Saved entries.
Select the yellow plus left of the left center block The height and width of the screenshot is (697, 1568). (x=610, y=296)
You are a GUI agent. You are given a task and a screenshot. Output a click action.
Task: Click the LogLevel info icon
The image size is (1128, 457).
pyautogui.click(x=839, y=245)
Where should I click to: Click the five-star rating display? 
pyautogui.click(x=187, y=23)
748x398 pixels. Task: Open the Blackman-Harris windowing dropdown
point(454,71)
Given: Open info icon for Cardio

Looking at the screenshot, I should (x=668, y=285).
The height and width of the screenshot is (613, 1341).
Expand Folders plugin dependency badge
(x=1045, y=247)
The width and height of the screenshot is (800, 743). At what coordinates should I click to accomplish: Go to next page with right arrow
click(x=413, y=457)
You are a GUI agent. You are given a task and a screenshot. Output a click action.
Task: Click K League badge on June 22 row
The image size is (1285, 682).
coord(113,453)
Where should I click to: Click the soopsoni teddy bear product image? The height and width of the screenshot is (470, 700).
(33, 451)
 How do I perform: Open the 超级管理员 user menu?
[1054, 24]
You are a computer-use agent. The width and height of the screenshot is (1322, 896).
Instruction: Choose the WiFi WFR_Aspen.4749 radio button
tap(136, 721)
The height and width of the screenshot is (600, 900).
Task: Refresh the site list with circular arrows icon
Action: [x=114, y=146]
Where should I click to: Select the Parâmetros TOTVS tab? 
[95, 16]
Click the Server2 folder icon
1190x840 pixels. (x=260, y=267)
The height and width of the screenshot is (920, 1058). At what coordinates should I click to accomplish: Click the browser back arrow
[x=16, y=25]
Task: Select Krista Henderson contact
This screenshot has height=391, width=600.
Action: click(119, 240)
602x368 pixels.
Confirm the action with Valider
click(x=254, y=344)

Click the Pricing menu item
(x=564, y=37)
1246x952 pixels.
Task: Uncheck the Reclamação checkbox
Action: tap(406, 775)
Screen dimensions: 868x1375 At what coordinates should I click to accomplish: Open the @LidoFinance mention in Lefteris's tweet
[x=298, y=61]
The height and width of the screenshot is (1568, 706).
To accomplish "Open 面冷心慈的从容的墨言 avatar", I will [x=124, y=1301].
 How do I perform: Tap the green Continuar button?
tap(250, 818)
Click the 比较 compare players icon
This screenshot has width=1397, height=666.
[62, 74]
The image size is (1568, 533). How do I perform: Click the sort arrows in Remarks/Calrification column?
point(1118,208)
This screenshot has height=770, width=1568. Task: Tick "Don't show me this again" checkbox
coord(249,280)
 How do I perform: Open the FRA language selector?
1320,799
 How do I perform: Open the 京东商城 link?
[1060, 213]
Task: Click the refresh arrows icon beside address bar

Instructions for the task. Your reply should consist of the records, copied exactly.

Answer below.
Select the yellow plus left of the left center block The height and width of the screenshot is (697, 1568). (x=610, y=296)
You are a GUI agent. You are given a task and a screenshot. Output a click action.
Task: Click the LogLevel info icon
The image size is (1128, 457).
pyautogui.click(x=839, y=245)
Where should I click to: Click the five-star rating display? 
pyautogui.click(x=187, y=23)
748x398 pixels. Task: Open the Blackman-Harris windowing dropdown
point(454,71)
Given: Open info icon for Cardio

Looking at the screenshot, I should (x=668, y=285).
The height and width of the screenshot is (613, 1341).
Expand Folders plugin dependency badge
(x=1045, y=247)
The width and height of the screenshot is (800, 743). At what coordinates should I click to accomplish: Go to next page with right arrow
click(x=413, y=457)
You are a GUI agent. You are given a task and a screenshot. Output a click action.
Task: Click K League badge on June 22 row
The image size is (1285, 682).
coord(113,453)
Where should I click to: Click the soopsoni teddy bear product image? The height and width of the screenshot is (470, 700).
(33, 451)
 How do I perform: Open the 超级管理员 user menu?
[1054, 24]
You are a computer-use agent. The width and height of the screenshot is (1322, 896).
Instruction: Choose the WiFi WFR_Aspen.4749 radio button
tap(136, 721)
The height and width of the screenshot is (600, 900).
Task: Refresh the site list with circular arrows icon
Action: [x=114, y=146]
Where should I click to: Select the Parâmetros TOTVS tab? 
[95, 16]
Click the Server2 folder icon
1190x840 pixels. (x=260, y=267)
The height and width of the screenshot is (920, 1058). At what coordinates should I click to accomplish: Click the browser back arrow
[x=16, y=25]
Task: Select Krista Henderson contact
This screenshot has height=391, width=600.
Action: click(119, 240)
602x368 pixels.
Confirm the action with Valider
click(x=254, y=344)

Click the Pricing menu item
(x=564, y=37)
1246x952 pixels.
Task: Uncheck the Reclamação checkbox
Action: tap(406, 775)
Screen dimensions: 868x1375 At what coordinates should I click to accomplish: Open the @LidoFinance mention in Lefteris's tweet
[x=298, y=61]
The height and width of the screenshot is (1568, 706).
To accomplish "Open 面冷心慈的从容的墨言 avatar", I will [x=124, y=1301].
 How do I perform: Tap the green Continuar button?
tap(250, 818)
Click the 比较 compare players icon
This screenshot has width=1397, height=666.
[62, 74]
The image size is (1568, 533). How do I perform: Click the sort arrows in Remarks/Calrification column?
point(1118,208)
This screenshot has height=770, width=1568. Task: Tick "Don't show me this again" checkbox
coord(249,280)
 How do I perform: Open the FRA language selector?
1320,799
 How do I perform: Open the 京东商城 link?
[1060, 213]
Task: Click the refresh arrows icon beside address bar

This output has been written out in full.